Paralysis can occur in cases of traumatic injuries from a variety of causes (car-crash, military action, industrial accidents, etc.) which lead to either severing or substantial injury to nerve tissue. Because nerve tissue does not normally heal itself, often this paralysis can be permanent leaving a patient unable to move from the point of the injury down (i.e. confined to a wheelchair). Recently, researchers at Pennsylvania State University used PLGA-PEG-PLGA (AK097) to create a delivery system for 4-aminopyridine, a drug which acts to enhance nerve repair. This research holds promise to improve treatment options for debilitating injuries.
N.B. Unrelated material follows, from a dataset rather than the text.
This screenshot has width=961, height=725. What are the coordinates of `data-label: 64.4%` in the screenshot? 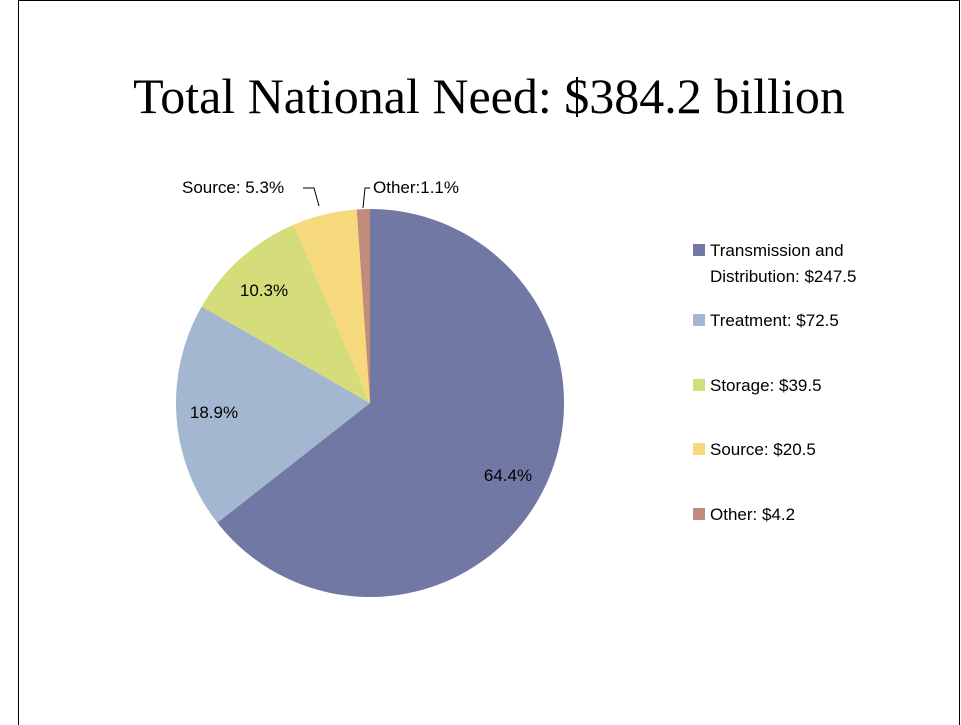 It's located at (508, 476).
Read more: Manto, Kristen M., Prem Kumar Govindappa, Daniele Parisi, Zara Karuman, Brandon Martinazzi, John P. Hegarty, MA Hassan Talukder, and John C. Elfar. "(4-Aminopyridine)–PLGA–PEG as a Novel Thermosensitive and Locally Injectable Treatment for Acute Peripheral Nerve Injury." ACS Applied Bio Materials (2021). https://pubs.acs.org/doi/abs/10.1021/acsabm.0c01566

“Traumatic peripheral nerve injury (TPNI) represents a major medical problem that results in loss of motor and sensory function, and in severe cases, limb paralysis and amputation. To date, there are no effective treatments beyond surgery in selective cases. In repurposing studies, we found that daily systemic administration of the FDA-approved drug 4-aminopyridine (4-AP) enhanced functional recovery after acute peripheral nerve injury. This study was aimed at constructing a novel local delivery system of 4-AP using thermogelling polymers. We optimized a thermosensitive (4-AP)–poly(lactide-co-glycolide)–b-poly(ethylene glycol)–b-poly(lactide-co-glycolide) (PLGA–PEG–PLGA) block copolymer formulation. (4-AP)–PLGA–PEG exhibited controlled release of 4-AP both in vitro and in vivo for approximately 3 weeks, with clinically relevant safe serum levels in animals. Rheological investigation showed that (4-AP)–PLGA–PEG underwent a solution to gel transition at 32 °C, a physiologically relevant temperature, allowing us to administer it to an injured limb while subsequently forming an in situ gel. A single local administration of (4-AP)–PLGA–PEG remarkably enhanced motor and sensory functional recovery on post-sciatic nerve crush injury days 1, 3, 7, 14, and 21. Moreover, immunohistochemical studies of injured nerves treated with (4-AP)-PLGA-PEG demonstrated an increased expression of neurofilament heavy chain (NF-H) and myelin protein zero (MPZ) proteins, two major markers of nerve regeneration. These findings demonstrate that (4-AP)–PLGA–PEG may be a promising long-acting local therapeutic agent in TPNI, for which no pharmacologic treatment exists.”